▶ Task objective
Take the line with "This screenshot has" and every line after it in the entries below, and set them down exactly, without any pictures.

Saved entries
____

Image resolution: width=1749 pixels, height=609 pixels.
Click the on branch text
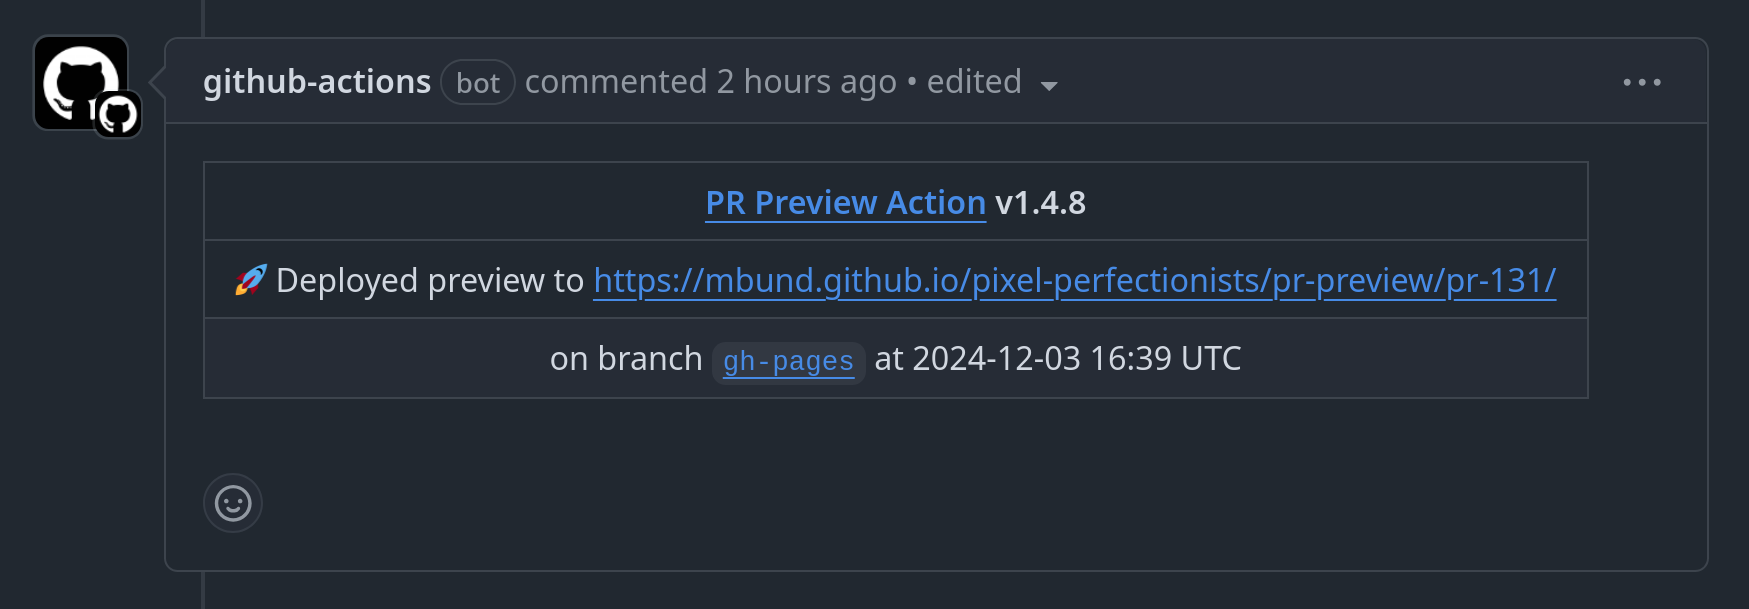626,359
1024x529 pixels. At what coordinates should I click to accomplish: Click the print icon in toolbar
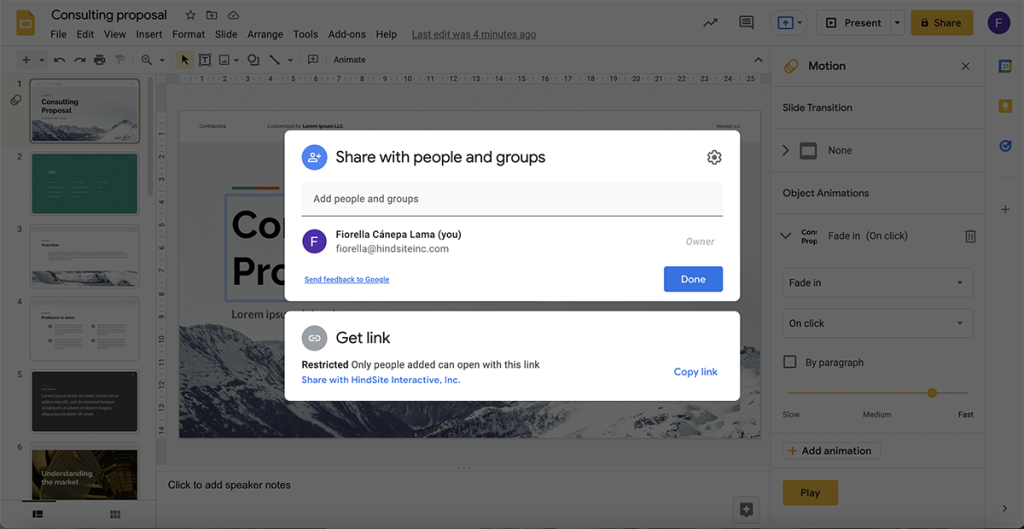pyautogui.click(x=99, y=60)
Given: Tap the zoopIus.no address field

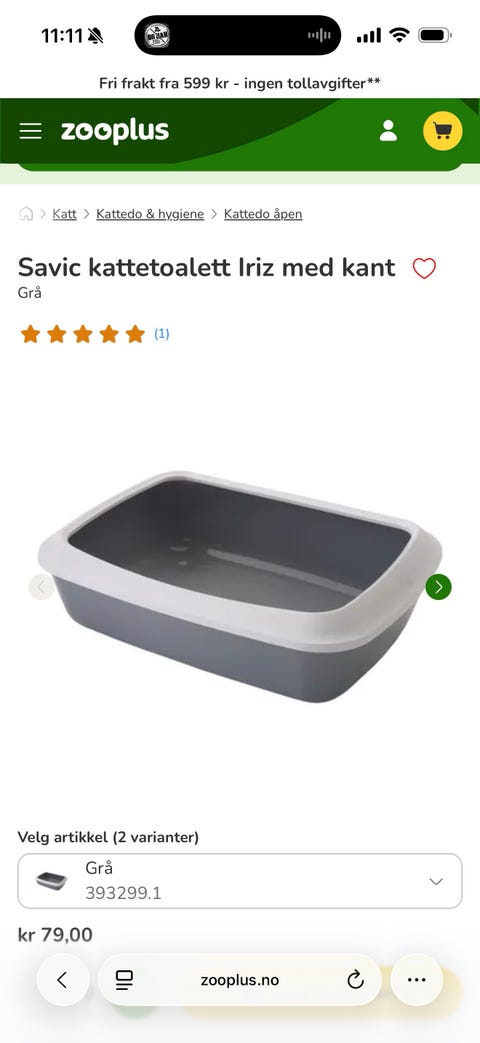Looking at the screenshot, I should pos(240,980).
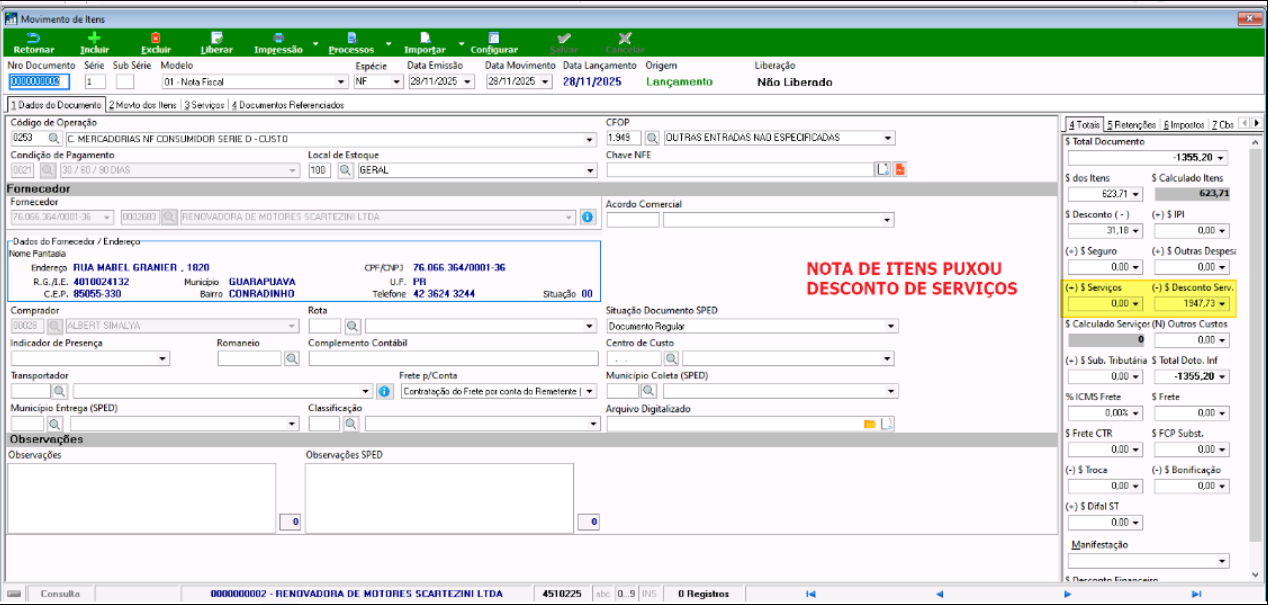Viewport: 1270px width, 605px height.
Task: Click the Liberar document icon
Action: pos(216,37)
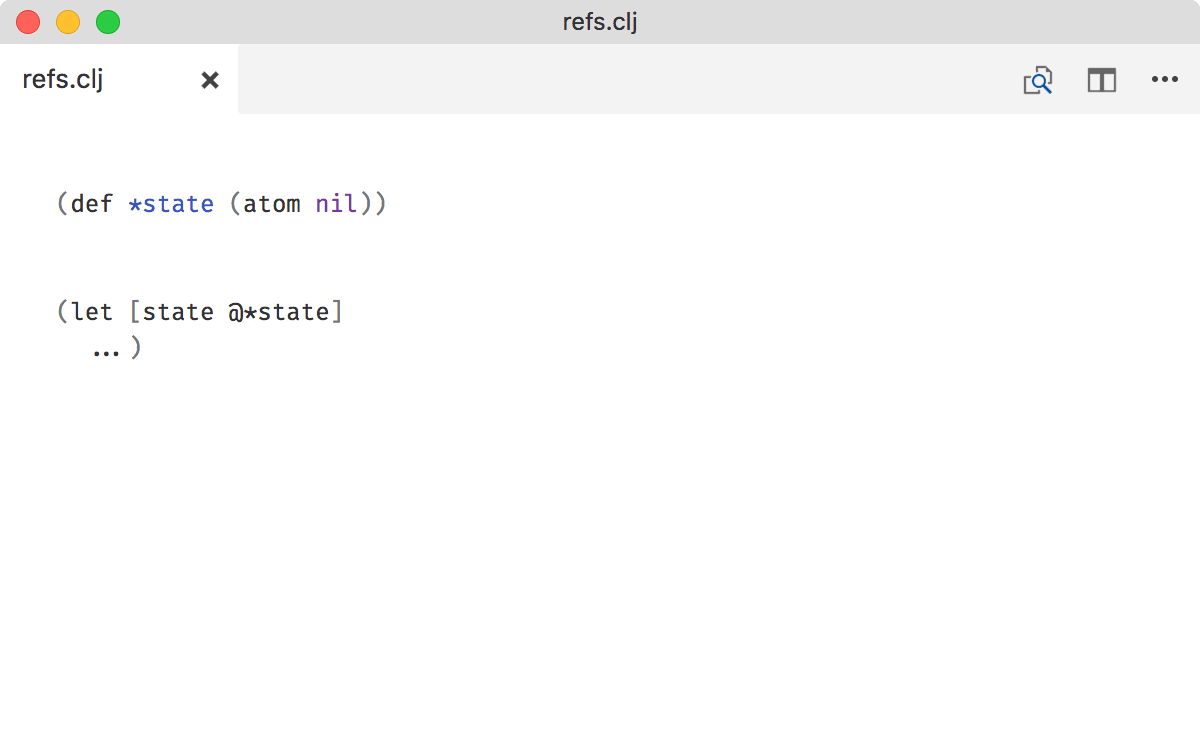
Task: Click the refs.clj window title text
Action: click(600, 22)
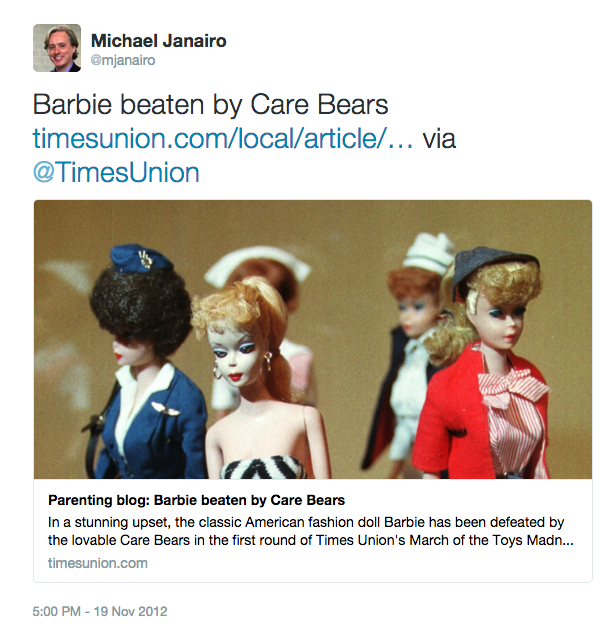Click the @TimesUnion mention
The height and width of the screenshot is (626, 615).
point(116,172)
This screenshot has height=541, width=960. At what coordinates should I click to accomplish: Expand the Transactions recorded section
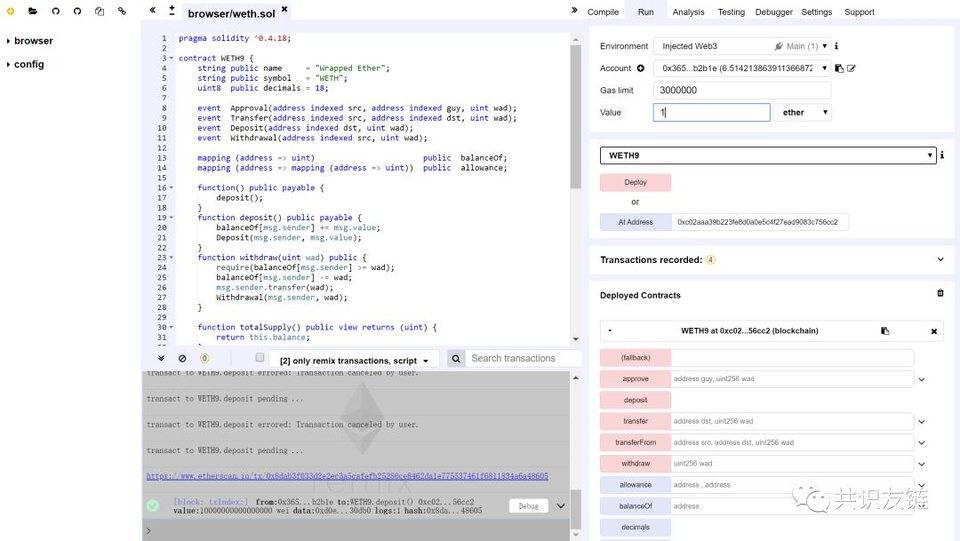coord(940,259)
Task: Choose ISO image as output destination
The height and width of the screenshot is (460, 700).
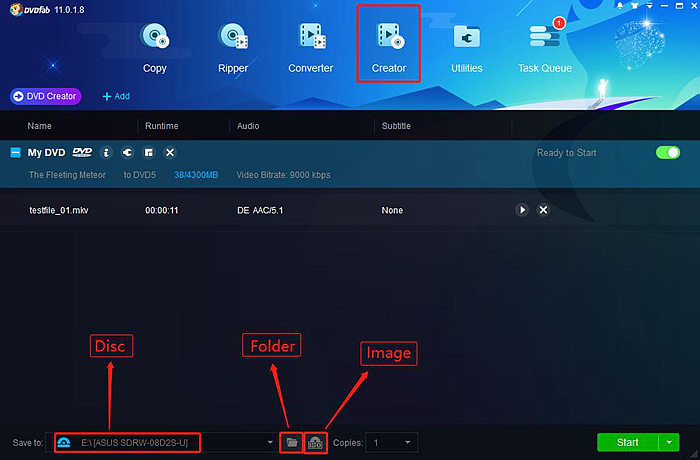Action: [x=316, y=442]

____

▶ Written response
This screenshot has height=541, width=960. At what coordinates should I click to accomplish: Expand the Transactions recorded section
coord(940,259)
Task: Choose ISO image as output destination
The height and width of the screenshot is (460, 700).
Action: [x=316, y=442]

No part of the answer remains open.